• [THE PROBLEM]: Copy all lines containing the string "computer" from the records below.

• [MATERIAL SUPPLIED]:
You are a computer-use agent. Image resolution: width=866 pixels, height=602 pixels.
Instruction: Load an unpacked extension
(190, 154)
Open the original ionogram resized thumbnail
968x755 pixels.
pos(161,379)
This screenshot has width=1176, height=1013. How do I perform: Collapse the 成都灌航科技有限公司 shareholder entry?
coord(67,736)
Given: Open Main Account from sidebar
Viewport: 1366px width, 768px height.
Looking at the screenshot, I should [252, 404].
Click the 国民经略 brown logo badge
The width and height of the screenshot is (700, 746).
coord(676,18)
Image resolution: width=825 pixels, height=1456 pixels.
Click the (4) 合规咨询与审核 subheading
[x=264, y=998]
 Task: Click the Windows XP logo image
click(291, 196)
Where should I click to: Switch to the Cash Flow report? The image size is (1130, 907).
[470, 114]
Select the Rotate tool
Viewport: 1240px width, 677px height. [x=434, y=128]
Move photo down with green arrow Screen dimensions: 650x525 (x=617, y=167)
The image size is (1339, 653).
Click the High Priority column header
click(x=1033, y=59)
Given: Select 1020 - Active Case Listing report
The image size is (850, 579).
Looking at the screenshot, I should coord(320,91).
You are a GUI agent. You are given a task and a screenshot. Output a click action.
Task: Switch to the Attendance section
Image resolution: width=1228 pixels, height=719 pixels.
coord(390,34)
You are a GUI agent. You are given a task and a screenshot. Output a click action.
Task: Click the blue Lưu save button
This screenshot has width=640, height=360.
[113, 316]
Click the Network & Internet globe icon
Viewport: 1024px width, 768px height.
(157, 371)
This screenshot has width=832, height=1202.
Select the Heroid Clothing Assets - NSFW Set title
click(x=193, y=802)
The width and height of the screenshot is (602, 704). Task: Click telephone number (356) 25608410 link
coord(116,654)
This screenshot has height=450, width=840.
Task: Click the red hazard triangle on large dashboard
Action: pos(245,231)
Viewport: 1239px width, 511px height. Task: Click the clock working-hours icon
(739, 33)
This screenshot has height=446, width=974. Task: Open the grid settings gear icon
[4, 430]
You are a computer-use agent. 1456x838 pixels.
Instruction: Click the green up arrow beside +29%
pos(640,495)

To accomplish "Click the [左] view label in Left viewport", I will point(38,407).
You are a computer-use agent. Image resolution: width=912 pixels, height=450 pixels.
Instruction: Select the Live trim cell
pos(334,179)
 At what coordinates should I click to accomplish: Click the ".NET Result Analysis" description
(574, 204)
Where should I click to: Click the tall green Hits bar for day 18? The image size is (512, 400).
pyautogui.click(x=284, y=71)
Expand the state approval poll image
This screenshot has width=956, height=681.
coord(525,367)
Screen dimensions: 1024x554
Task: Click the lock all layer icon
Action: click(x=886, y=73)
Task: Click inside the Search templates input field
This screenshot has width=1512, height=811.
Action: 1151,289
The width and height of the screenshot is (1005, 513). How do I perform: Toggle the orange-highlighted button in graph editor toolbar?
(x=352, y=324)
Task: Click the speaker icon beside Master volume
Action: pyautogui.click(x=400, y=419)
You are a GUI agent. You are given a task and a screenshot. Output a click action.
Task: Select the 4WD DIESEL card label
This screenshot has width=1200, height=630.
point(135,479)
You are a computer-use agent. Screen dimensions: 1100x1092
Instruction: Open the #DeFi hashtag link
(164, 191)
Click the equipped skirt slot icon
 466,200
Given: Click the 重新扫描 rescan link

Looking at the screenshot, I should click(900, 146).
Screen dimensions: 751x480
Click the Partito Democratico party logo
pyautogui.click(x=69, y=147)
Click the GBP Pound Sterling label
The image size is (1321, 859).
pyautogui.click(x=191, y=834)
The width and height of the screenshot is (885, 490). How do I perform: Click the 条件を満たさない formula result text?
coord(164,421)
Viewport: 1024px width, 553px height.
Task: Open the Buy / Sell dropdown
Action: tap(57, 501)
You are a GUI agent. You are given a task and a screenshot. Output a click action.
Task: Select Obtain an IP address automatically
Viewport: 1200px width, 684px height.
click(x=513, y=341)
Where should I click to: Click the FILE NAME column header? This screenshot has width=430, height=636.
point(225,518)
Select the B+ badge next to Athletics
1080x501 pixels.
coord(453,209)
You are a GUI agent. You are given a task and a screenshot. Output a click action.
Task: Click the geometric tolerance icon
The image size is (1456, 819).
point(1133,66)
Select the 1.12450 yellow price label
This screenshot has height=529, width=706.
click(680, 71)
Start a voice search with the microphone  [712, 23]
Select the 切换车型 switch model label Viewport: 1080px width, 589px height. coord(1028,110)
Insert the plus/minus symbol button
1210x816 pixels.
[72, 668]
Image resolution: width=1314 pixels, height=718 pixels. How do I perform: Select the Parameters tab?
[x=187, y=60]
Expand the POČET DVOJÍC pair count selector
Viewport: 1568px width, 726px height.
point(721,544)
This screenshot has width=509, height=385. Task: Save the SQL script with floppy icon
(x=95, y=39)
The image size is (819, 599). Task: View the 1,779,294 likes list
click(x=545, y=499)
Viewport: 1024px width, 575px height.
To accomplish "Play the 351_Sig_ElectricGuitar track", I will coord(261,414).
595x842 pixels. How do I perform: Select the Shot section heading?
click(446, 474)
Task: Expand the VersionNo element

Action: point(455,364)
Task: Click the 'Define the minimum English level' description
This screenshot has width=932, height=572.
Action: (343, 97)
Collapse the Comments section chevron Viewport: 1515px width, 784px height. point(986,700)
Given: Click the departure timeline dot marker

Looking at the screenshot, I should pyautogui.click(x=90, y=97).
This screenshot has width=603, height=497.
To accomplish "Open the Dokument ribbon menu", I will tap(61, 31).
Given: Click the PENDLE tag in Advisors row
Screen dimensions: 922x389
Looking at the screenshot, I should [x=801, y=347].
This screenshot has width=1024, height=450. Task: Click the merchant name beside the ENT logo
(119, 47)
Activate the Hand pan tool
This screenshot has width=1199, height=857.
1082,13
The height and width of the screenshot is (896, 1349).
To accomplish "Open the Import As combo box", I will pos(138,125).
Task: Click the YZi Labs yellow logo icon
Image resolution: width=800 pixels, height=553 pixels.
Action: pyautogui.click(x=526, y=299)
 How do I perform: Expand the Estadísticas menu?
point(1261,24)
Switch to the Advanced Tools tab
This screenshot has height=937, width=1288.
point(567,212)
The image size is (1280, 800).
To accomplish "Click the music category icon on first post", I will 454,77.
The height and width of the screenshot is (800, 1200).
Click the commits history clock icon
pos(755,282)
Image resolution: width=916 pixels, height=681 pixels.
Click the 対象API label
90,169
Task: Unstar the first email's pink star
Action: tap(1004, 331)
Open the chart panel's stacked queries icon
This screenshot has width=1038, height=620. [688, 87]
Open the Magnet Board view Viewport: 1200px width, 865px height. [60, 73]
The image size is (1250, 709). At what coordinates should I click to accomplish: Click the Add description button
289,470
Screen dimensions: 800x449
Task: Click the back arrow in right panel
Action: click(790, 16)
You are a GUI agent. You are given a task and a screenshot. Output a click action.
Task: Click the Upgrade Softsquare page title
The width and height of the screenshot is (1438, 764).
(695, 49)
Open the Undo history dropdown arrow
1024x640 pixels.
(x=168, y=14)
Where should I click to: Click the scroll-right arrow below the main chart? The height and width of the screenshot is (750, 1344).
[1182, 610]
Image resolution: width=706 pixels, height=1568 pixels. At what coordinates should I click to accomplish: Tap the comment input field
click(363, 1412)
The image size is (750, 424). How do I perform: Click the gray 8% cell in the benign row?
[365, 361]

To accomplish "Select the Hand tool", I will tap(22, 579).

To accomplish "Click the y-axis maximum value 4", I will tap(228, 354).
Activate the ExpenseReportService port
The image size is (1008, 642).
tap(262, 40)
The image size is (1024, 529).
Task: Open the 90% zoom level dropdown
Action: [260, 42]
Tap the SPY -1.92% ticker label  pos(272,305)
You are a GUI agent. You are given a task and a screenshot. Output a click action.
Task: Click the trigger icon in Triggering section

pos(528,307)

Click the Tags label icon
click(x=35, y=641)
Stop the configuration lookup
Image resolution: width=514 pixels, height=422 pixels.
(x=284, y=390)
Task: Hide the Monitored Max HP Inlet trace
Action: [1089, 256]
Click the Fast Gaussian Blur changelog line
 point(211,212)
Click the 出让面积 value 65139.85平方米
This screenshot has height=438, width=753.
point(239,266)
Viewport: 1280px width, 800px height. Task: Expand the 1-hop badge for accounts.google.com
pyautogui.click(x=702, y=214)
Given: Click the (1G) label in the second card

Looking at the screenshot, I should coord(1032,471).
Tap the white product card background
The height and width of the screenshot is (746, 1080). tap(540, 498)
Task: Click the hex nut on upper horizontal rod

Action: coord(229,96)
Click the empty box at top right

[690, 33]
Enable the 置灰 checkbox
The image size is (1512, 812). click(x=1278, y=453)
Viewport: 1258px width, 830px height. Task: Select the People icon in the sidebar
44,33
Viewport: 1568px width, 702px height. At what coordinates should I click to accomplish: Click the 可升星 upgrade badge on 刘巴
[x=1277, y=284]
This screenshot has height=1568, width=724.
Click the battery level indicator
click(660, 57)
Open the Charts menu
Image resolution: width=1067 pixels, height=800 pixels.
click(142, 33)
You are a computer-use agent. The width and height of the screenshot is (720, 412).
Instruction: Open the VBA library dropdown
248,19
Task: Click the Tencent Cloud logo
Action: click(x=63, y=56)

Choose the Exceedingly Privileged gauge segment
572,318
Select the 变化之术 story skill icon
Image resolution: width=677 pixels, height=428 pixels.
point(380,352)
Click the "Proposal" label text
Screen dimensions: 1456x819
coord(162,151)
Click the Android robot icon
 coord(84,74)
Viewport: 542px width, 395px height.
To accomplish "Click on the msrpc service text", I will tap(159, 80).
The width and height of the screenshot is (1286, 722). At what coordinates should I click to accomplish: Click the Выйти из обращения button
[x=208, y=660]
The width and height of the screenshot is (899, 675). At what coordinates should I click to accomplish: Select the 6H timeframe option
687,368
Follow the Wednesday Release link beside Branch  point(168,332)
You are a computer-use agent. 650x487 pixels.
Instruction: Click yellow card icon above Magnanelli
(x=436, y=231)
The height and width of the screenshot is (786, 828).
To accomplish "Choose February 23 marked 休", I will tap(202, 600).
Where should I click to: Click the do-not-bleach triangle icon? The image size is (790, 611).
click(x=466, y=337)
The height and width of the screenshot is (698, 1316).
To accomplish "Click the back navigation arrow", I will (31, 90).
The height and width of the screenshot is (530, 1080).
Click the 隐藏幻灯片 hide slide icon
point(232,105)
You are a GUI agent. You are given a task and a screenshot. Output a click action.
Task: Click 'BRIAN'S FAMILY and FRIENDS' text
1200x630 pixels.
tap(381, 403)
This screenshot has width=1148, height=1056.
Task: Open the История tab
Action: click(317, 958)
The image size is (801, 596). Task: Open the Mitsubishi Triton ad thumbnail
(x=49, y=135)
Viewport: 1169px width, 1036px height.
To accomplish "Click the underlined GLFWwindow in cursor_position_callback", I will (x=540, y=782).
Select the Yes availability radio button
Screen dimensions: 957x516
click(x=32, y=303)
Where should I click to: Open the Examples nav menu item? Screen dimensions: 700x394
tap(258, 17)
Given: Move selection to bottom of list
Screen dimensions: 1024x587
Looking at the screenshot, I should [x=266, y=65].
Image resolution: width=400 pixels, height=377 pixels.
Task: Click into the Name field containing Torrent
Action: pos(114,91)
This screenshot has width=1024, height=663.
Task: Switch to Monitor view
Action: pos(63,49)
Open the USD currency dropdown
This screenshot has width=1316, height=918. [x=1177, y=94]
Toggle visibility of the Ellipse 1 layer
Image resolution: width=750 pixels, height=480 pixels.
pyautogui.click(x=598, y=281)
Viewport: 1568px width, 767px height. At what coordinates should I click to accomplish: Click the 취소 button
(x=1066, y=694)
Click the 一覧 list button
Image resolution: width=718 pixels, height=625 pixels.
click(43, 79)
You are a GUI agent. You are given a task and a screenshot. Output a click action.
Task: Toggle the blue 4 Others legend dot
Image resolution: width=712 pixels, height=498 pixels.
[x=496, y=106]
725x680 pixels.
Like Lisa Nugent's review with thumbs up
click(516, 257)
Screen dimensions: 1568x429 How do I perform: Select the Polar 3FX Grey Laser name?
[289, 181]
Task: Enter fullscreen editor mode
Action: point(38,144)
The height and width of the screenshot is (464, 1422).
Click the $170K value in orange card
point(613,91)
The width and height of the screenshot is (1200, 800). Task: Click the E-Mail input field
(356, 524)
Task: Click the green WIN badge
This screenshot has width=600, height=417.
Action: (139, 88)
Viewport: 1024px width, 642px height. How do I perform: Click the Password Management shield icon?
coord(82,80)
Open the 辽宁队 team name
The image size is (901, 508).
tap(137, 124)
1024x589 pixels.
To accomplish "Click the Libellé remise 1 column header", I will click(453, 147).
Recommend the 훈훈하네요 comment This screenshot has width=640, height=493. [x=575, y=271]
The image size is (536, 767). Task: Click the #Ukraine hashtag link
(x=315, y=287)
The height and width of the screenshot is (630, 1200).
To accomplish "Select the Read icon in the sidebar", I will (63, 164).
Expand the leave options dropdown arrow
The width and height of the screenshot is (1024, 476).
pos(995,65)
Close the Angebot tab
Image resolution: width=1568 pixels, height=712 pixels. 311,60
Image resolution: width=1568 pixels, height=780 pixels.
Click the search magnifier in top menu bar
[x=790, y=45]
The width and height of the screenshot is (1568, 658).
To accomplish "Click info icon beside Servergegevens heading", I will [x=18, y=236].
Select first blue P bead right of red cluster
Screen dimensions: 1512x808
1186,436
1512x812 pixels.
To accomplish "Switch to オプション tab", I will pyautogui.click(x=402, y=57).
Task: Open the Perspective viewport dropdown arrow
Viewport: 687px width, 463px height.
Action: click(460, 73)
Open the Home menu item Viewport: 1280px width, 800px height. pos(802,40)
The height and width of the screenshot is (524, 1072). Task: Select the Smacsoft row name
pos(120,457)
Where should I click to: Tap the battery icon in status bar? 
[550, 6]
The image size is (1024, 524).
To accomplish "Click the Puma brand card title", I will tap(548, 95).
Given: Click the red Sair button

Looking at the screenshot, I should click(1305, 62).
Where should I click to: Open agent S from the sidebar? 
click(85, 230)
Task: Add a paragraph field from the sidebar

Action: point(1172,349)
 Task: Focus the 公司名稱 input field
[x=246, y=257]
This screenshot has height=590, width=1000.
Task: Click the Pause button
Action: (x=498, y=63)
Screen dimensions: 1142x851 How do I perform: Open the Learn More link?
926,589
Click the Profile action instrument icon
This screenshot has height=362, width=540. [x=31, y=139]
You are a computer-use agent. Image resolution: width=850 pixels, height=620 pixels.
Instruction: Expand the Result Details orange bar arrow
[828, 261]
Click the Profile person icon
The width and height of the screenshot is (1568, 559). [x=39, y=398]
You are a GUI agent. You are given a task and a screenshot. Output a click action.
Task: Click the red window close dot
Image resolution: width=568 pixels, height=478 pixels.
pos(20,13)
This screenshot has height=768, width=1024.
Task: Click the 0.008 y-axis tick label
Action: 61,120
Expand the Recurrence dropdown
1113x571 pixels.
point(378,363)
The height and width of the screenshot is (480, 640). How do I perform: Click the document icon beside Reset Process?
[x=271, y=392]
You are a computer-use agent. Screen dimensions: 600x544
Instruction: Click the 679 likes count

• [ANSWER FOR THIS EXERCISE]:
You are a computer-use agent. Image resolution: width=866 pixels, height=602 pixels.
You are a computer-use agent. 1456x838 pixels.
You are a computer-use agent. Image resolution: width=912 pixels, height=450 pixels.
You are a computer-use agent. Screen dimensions: 1100x1092
You are a computer-use agent. The width and height of the screenshot is (720, 412).
You are a computer-use agent. 650x487 pixels.
You are a computer-use agent. Image resolution: width=850 pixels, height=620 pixels.
You are a computer-use agent. Screen dimensions: 600x544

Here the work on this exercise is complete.